Shri Ram Janmbhoomi Teerth Kshetra
- Abbreviation: SRJBTK
- Formation: 5 February 2020; 6 years ago
- Type: Trust
- Headquarters: R-20, Greater Kailash Part -1, New Delhi, India
- Location: Ram Janmabhoomi;
- Region served: Ayodhya, Uttar Pradesh, India
- Members: 15
- Chairman: Mahant Nrityagopal Das
- General Secretary: Krishna Mohan (Interim)
- CEO: Air Marshal Jeetendra Mishra
- Website: srjbtkshetra.org

= Shri Ram Janmbhoomi Teerth Kshetra =

Trust for a Hindu temple in Ayodhya, India

The Shri Ram Janmbhoomi Teerth Kshetra (SRJBTK) is a trust set up for the construction and management of Ram Mandir, a Hindu temple complex in Ayodhya by the Government of India in February 2020. The trust is composed of 15 trustees.
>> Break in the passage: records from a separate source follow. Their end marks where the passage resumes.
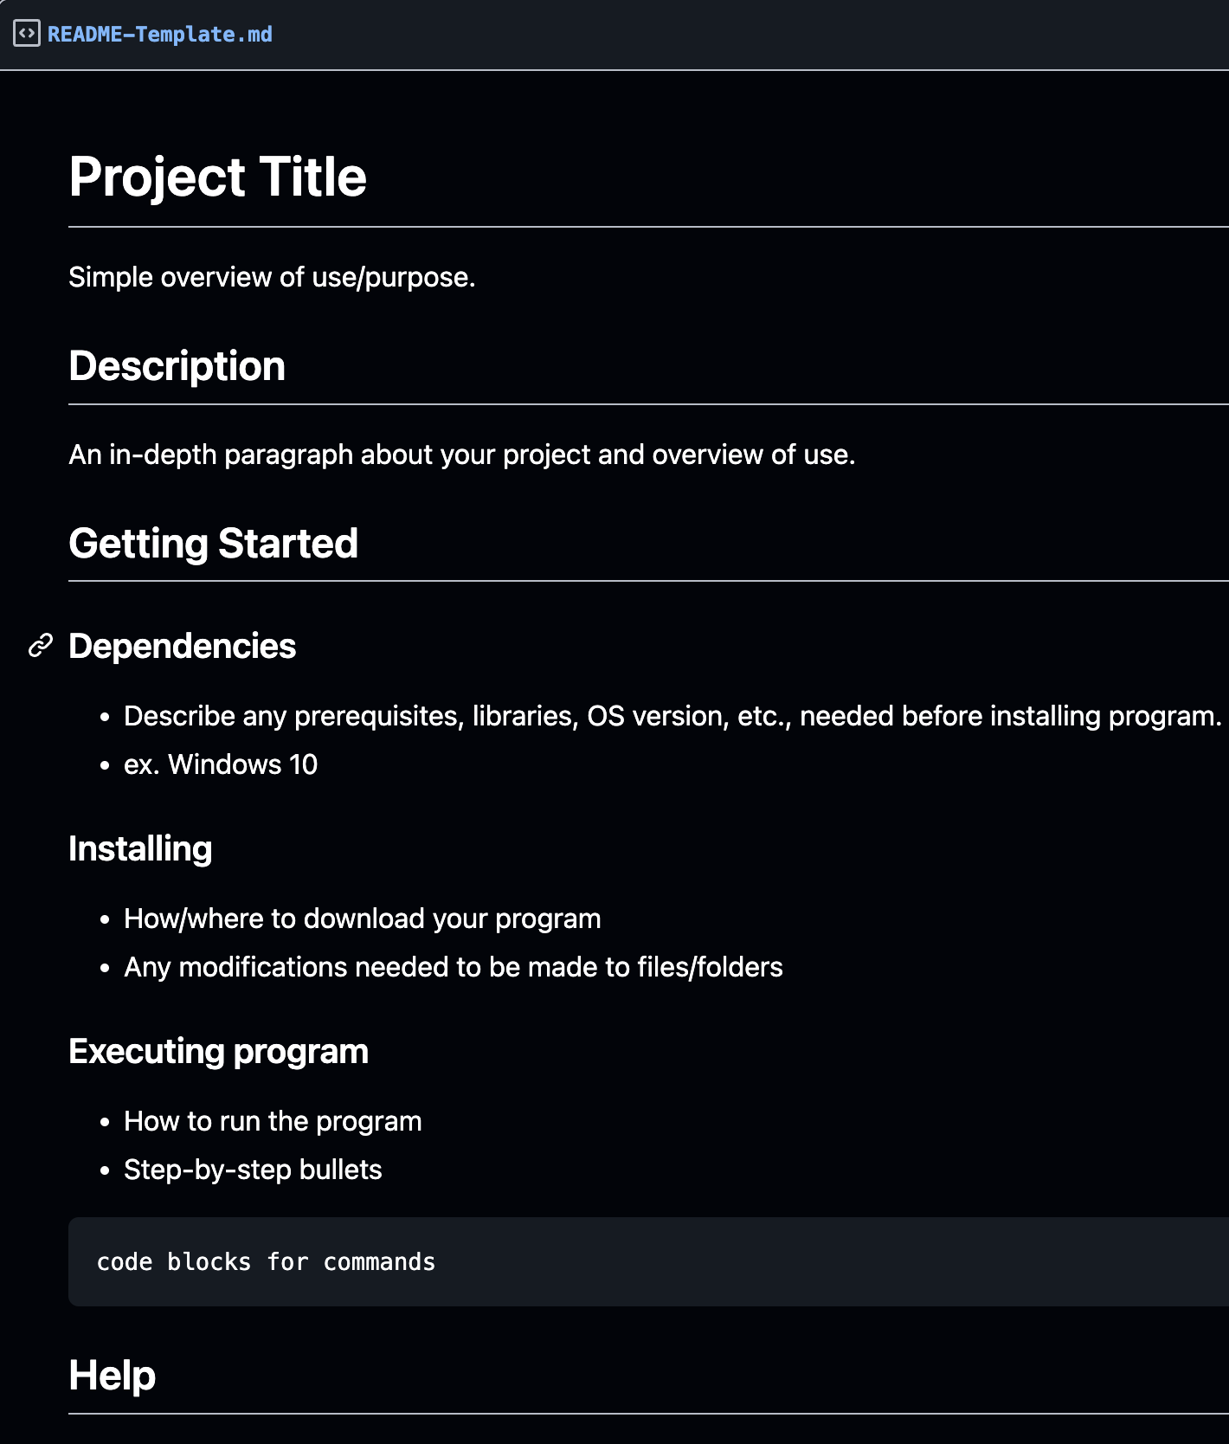Click the Project Title heading
The image size is (1229, 1444).
click(x=217, y=177)
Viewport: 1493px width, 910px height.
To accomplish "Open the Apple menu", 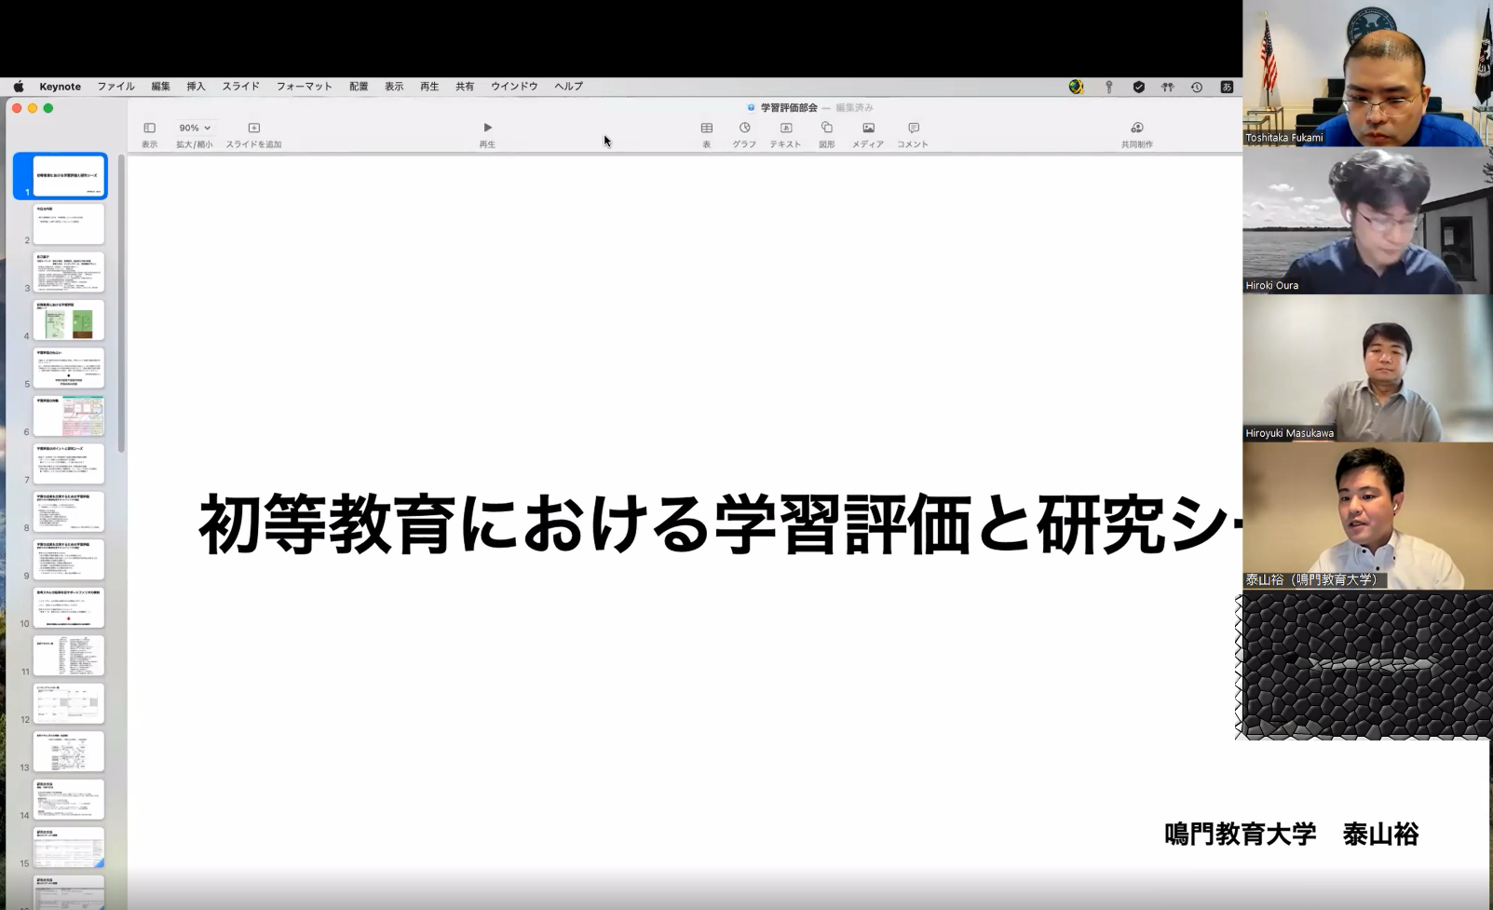I will point(19,87).
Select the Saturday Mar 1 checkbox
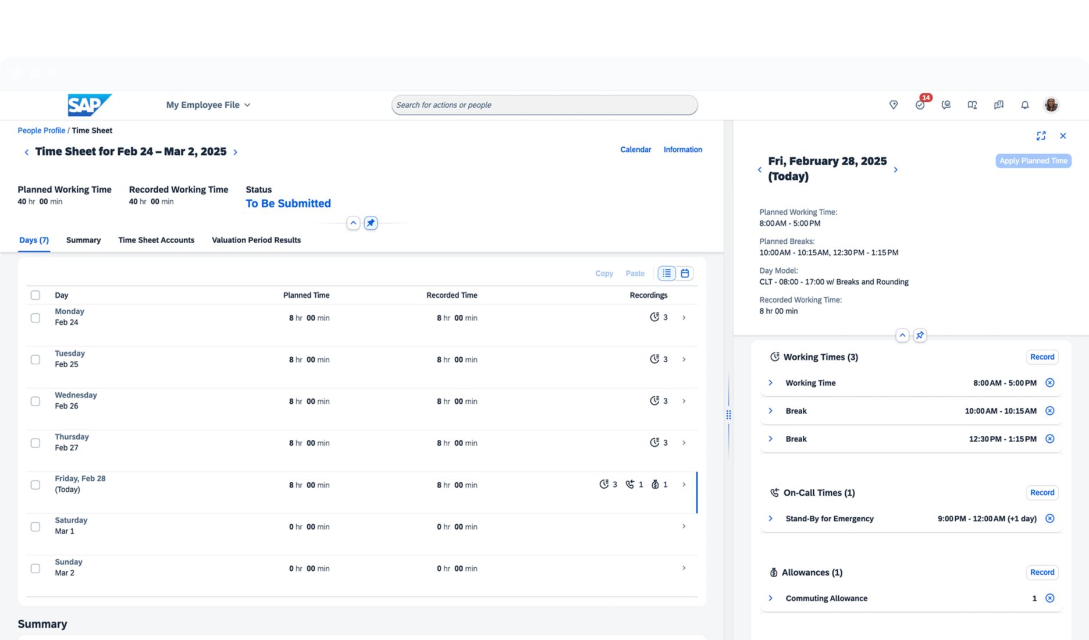Viewport: 1089px width, 640px height. tap(35, 527)
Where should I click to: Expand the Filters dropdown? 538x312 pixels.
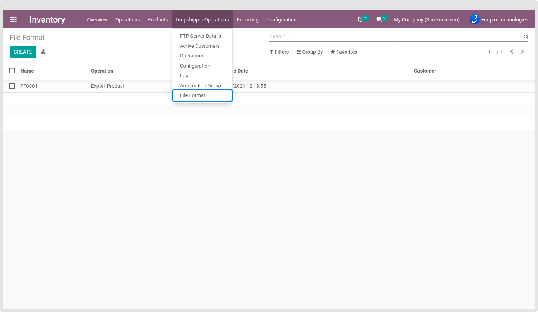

The trust was formed after the 2019 Supreme Court verdict on Ayodhya dispute, in which the court directed the central government to set up a trust to oversee and manage the construction of the temple. In February 2020, the government nominated 12 of 15 members of the trust, and Kesava Parasaran, the former Attorney General was made the acting chairman. The trust nominated the remaining members and elected Mahant Nrityagopal Das as the chairman. In November 2020, the trust appointed Larsen & Toubro as the design-and-build contractor and Tata Consulting Engineers as the project management consultant for the construction of the temple.

The composition of the trust includes 9 permanent and 6 nominated members. The initial permanent members included attorney K. Parasaran, four religious leaders, a representative from the Nirmohi Akhara, two prominent civilians from Ayodhya district and a Dalit representative. The nominated members included a representative of the central government, who will be an IAS officer, and a representative of the state government, also an IAS officer, while the District Magistrate of Ayodhya will be the ex-officio trustee.

In February 2020, the trust members elected Ram Janmabhoomi Nyas as chief, Nritya Gopal Das as the Chairman and VHP vice-president Champat Rai as the General Secretary. Govind Dev Giri Ji became the Treasurer. The Prana Pratishtha (consecration) took place on 22 January 2024.

The trust has faced several allegations of mismanagement, corruption, and misappropriation of donations. In June 2021, there were allegations of corruption in a land acquisition by the trust around the temple, though the trust denied them. In January 2024, a cyber fraud scheme was uncovered involving an unauthorized website that falsely claimed affiliation with the trust and offered "free delivery" of the temple's prasad, prompting the Court to suspend the website. In June 2026, allegations emerged of embezzlement of devotees' donations, and the Uttar Pradesh government announced the formation of a Special Investigation Team (SIT) to investigate donation management.

== History ==
It was created as per the verdict of the Supreme Court on the M Siddiq(D) Thr Lrs v/s Mahant Suresh Das & Ors case. The court directed the central government to set up a trust to oversee and manage the construction of the temple within three months of the judgement. Prime Minister Narendra Modi announced the formation of the trust in the Lok Sabha on 5 February 2020.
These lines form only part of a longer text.